* BEGIN ENTRIES SHOWN *
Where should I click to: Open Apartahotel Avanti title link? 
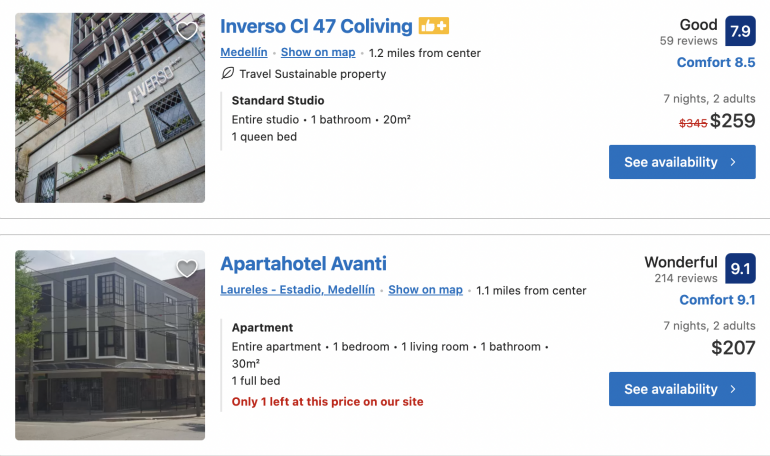tap(303, 264)
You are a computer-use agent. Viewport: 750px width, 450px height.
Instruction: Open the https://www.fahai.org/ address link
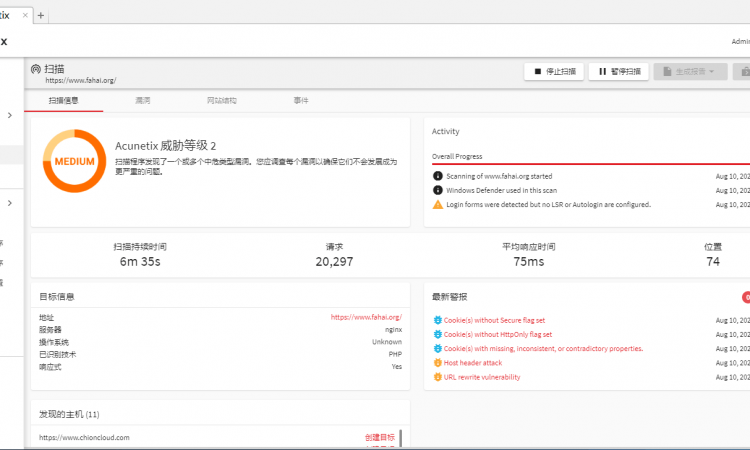tap(365, 317)
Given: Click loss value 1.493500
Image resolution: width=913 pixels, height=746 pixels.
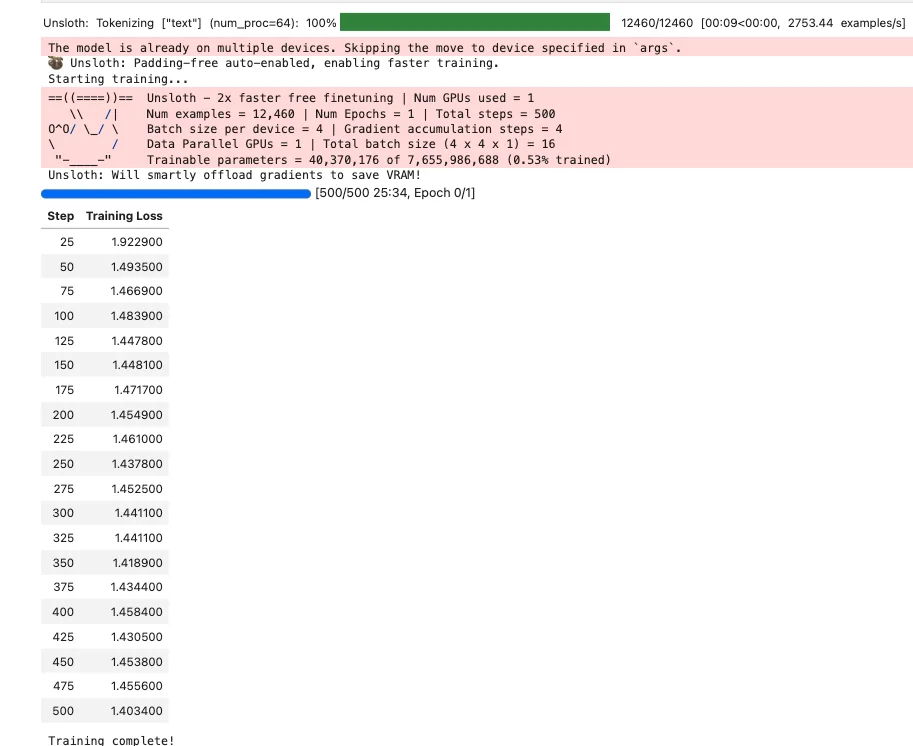Looking at the screenshot, I should tap(137, 267).
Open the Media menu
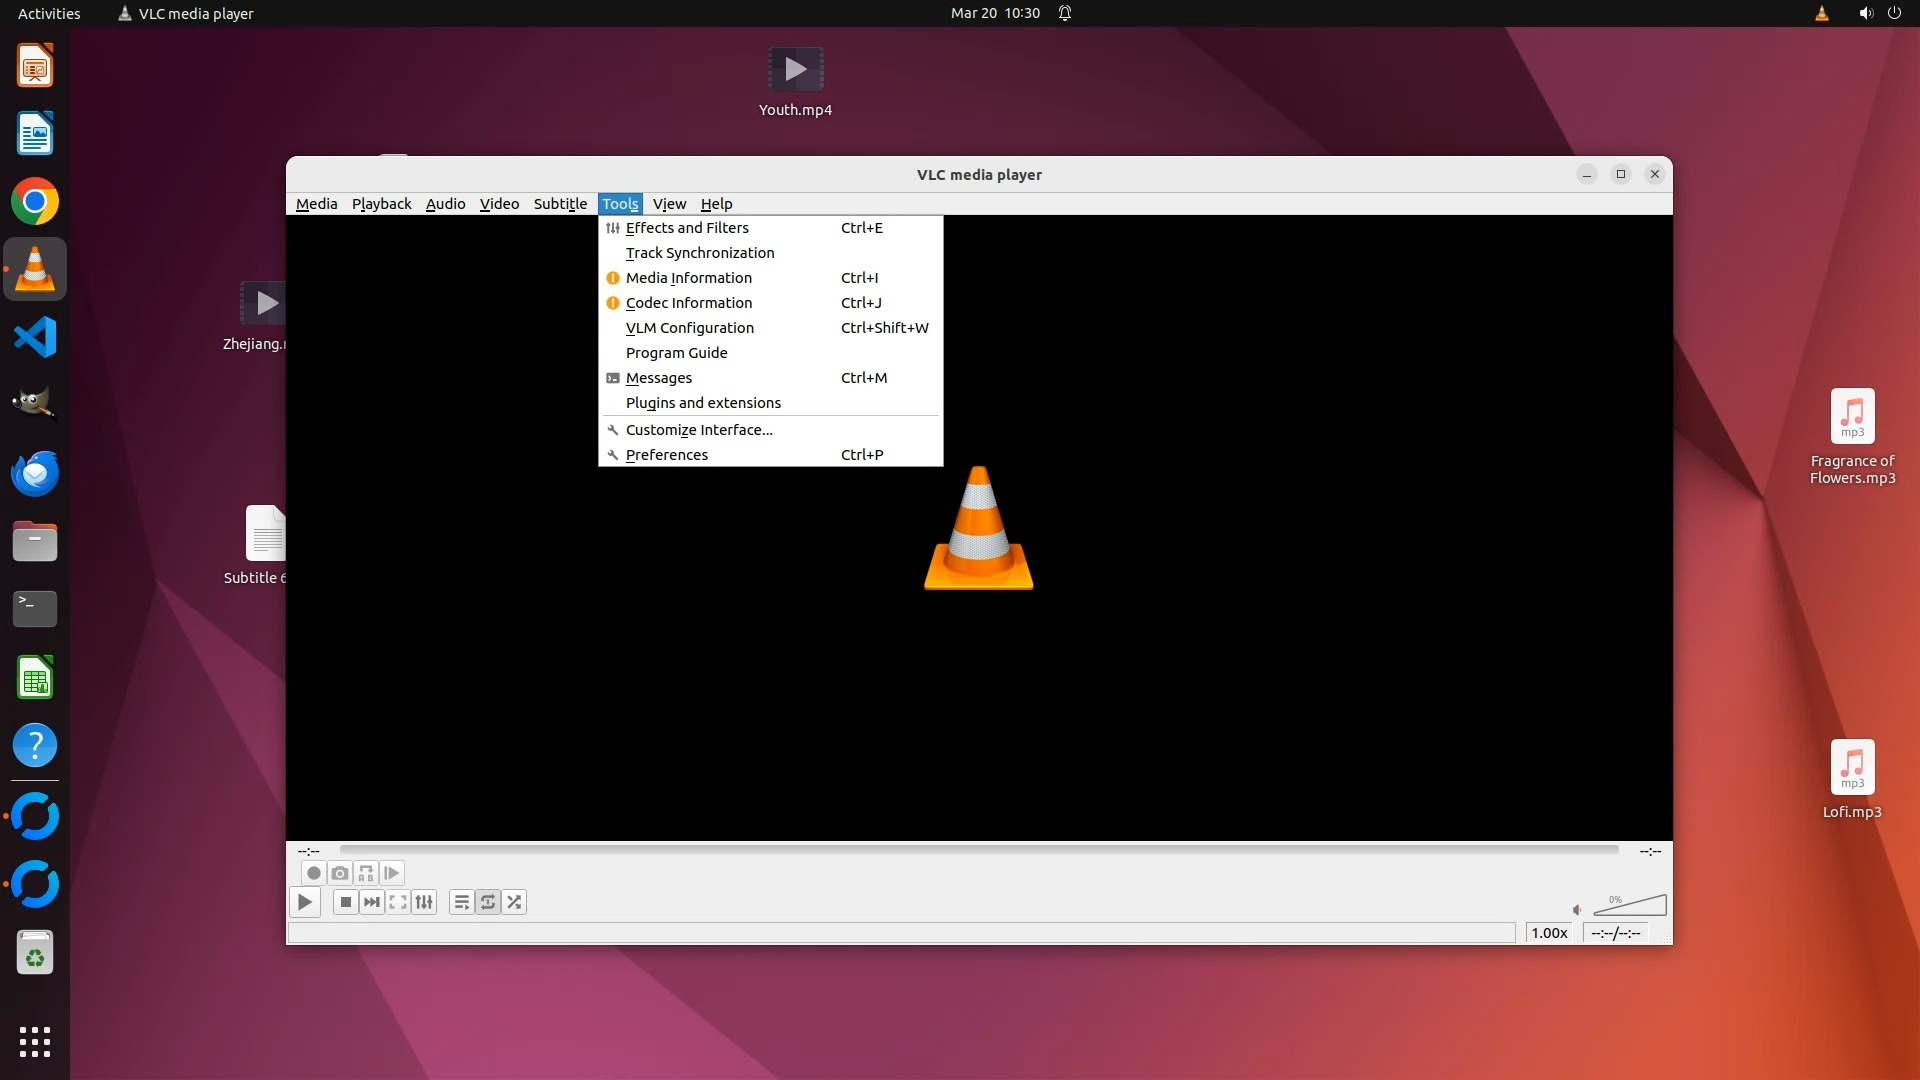The height and width of the screenshot is (1080, 1920). pyautogui.click(x=316, y=204)
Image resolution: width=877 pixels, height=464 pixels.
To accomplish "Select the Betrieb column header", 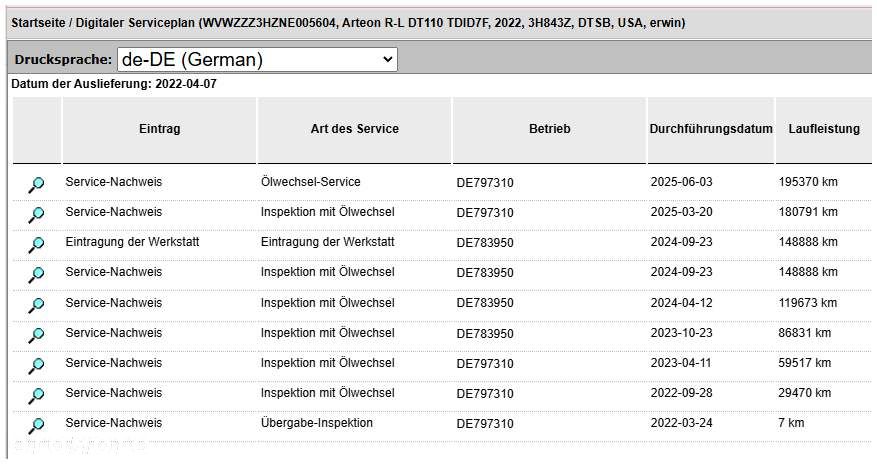I will coord(549,129).
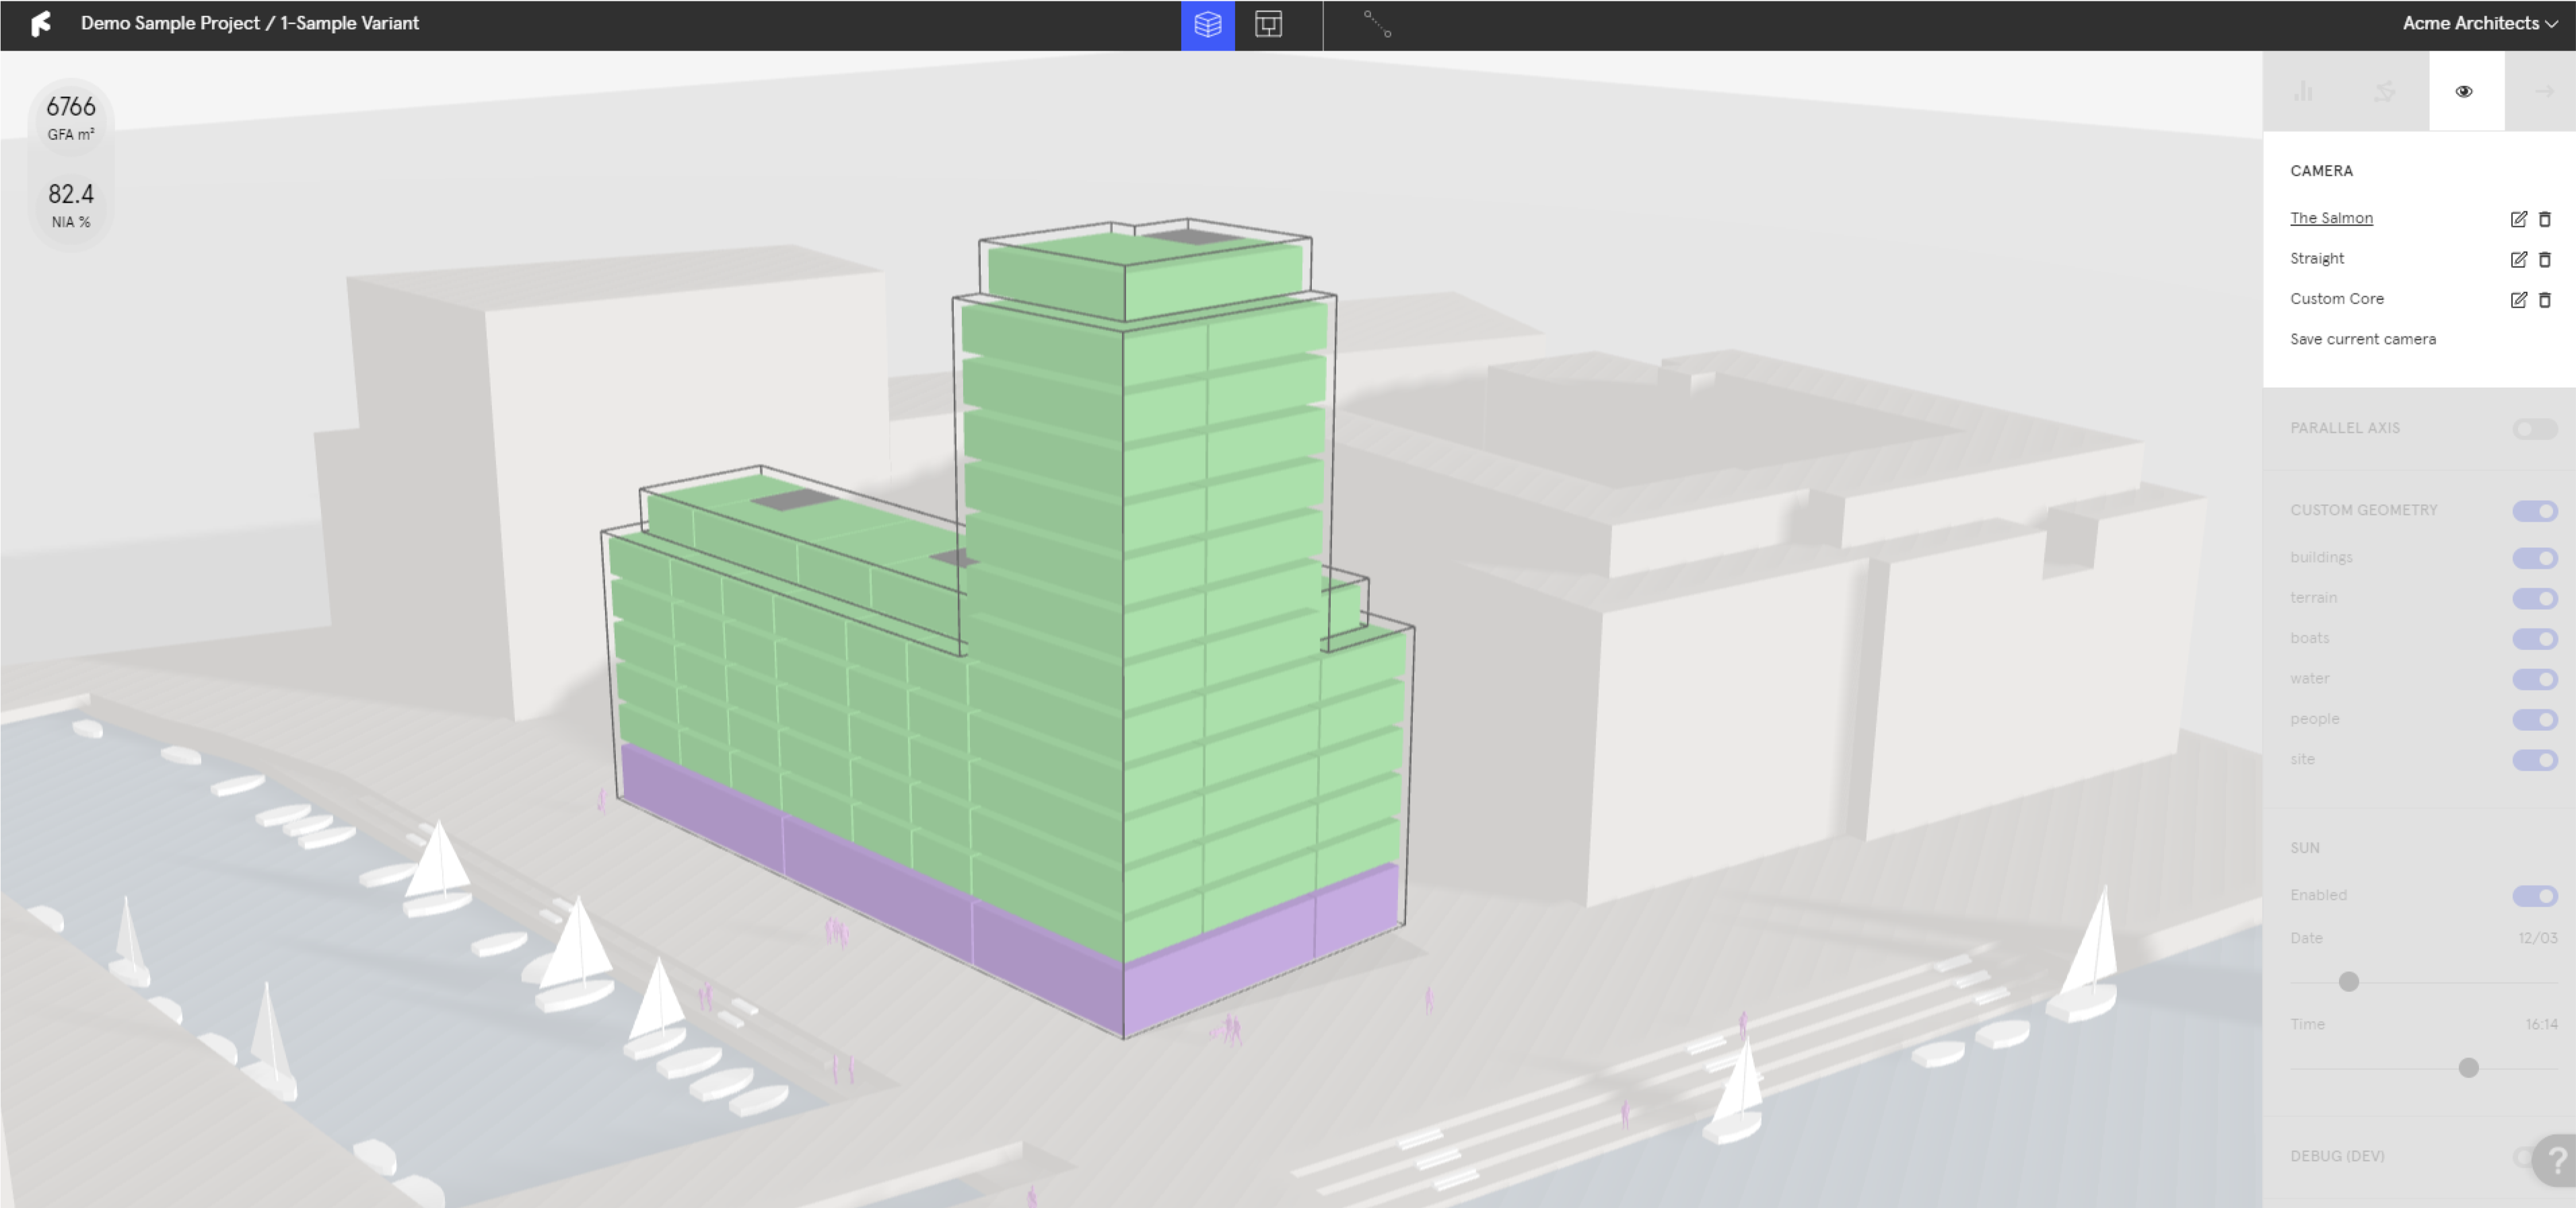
* END ENTRIES SHOWN *
TASK DIRECTIONS
Show each line in the stored data above that contains the string "link", treating uppercase and lowercase letters as different.

RESULT FOR THIS EXERCISE
Where should I click to: Open Apartahotel Avanti title link? 
Instruction: Open the https://www.fahai.org/ address link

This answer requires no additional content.